DATA TO EXAMINE Block Start
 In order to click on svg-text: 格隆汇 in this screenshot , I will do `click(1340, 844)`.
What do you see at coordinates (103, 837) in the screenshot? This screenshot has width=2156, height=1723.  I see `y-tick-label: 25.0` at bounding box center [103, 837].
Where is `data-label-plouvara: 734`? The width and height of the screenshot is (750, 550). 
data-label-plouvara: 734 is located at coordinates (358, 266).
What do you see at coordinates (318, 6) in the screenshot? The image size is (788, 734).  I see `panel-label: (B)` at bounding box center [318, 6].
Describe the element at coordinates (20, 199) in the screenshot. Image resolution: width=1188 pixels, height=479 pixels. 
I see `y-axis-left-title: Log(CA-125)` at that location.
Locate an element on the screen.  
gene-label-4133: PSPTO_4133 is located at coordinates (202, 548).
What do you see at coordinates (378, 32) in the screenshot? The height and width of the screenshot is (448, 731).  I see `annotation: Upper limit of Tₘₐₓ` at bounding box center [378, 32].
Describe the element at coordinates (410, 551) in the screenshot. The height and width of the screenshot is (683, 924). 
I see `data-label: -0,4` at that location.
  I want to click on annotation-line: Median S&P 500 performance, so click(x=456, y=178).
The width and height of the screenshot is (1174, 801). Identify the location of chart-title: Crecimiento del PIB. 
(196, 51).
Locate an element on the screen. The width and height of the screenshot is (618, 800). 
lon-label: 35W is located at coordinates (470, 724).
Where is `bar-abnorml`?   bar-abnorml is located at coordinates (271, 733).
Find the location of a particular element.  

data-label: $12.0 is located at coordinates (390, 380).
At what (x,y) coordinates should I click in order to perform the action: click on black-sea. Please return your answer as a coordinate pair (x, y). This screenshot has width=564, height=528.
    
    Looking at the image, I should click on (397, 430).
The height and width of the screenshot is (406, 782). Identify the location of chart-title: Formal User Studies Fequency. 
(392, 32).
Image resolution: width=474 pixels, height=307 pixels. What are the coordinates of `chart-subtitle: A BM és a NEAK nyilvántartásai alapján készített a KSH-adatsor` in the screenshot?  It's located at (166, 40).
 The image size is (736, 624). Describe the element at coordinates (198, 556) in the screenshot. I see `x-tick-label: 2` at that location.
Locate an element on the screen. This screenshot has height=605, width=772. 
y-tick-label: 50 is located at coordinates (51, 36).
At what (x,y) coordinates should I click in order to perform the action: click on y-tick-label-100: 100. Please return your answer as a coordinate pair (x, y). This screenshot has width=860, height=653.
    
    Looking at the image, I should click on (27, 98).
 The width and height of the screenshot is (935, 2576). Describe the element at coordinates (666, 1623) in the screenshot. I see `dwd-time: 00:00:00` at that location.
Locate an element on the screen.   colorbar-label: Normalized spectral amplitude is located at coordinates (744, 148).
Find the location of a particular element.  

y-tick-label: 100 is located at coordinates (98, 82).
DATA TO EXAMINE Block End
§ WHAT THE TASK REQUIRES
Render each non-blank line of the listing above as a row in a Markdown table, numbering the rows in a column headed Row. Put the line itself in a column headed Text.

§ WORKED SOLUTION
| Row | Text |
|---|---|
| 1 |  In order to click on svg-text: 格隆汇 in this screenshot , I will do `click(1340, 844)`. |
| 2 | What do you see at coordinates (103, 837) in the screenshot? This screenshot has width=2156, height=1723.  I see `y-tick-label: 25.0` at bounding box center [103, 837]. |
| 3 | Where is `data-label-plouvara: 734`? The width and height of the screenshot is (750, 550).  |
| 4 | data-label-plouvara: 734 is located at coordinates (358, 266). |
| 5 | What do you see at coordinates (318, 6) in the screenshot? The image size is (788, 734).  I see `panel-label: (B)` at bounding box center [318, 6]. |
| 6 | Describe the element at coordinates (20, 199) in the screenshot. Image resolution: width=1188 pixels, height=479 pixels.  |
| 7 | I see `y-axis-left-title: Log(CA-125)` at that location. |
| 8 | Locate an element on the screen.   |
| 9 | gene-label-4133: PSPTO_4133 is located at coordinates (202, 548). |
| 10 | What do you see at coordinates (378, 32) in the screenshot? The height and width of the screenshot is (448, 731).  I see `annotation: Upper limit of Tₘₐₓ` at bounding box center [378, 32]. |
| 11 | Describe the element at coordinates (410, 551) in the screenshot. The height and width of the screenshot is (683, 924).  |
| 12 | I see `data-label: -0,4` at that location. |
| 13 |   I want to click on annotation-line: Median S&P 500 performance, so click(x=456, y=178). |
| 14 | The width and height of the screenshot is (1174, 801). Identify the location of chart-title: Crecimiento del PIB.  |
| 15 | (196, 51). |
| 16 | Locate an element on the screen. The width and height of the screenshot is (618, 800).  |
| 17 | lon-label: 35W is located at coordinates (470, 724). |
| 18 | Where is `bar-abnorml`?   bar-abnorml is located at coordinates (271, 733). |
| 19 | Find the location of a particular element.   |
| 20 | data-label: $12.0 is located at coordinates (390, 380). |
| 21 | At what (x,y) coordinates should I click in order to perform the action: click on black-sea. Please return your answer as a coordinate pair (x, y). This screenshot has width=564, height=528. |
| 22 |     Looking at the image, I should click on (397, 430). |
| 23 | The height and width of the screenshot is (406, 782). Identify the location of chart-title: Formal User Studies Fequency.  |
| 24 | (392, 32). |
| 25 | Image resolution: width=474 pixels, height=307 pixels. What are the coordinates of `chart-subtitle: A BM és a NEAK nyilvántartásai alapján készített a KSH-adatsor` in the screenshot?  It's located at (166, 40). |
| 26 |  The image size is (736, 624). Describe the element at coordinates (198, 556) in the screenshot. I see `x-tick-label: 2` at that location. |
| 27 | Locate an element on the screen. This screenshot has height=605, width=772.  |
| 28 | y-tick-label: 50 is located at coordinates (51, 36). |
| 29 | At what (x,y) coordinates should I click in order to perform the action: click on y-tick-label-100: 100. Please return your answer as a coordinate pair (x, y). This screenshot has width=860, height=653. |
| 30 |     Looking at the image, I should click on (27, 98). |
| 31 |  The width and height of the screenshot is (935, 2576). Describe the element at coordinates (666, 1623) in the screenshot. I see `dwd-time: 00:00:00` at that location. |
| 32 | Locate an element on the screen.   colorbar-label: Normalized spectral amplitude is located at coordinates (744, 148). |
| 33 | Find the location of a particular element.   |
| 34 | y-tick-label: 100 is located at coordinates (98, 82). |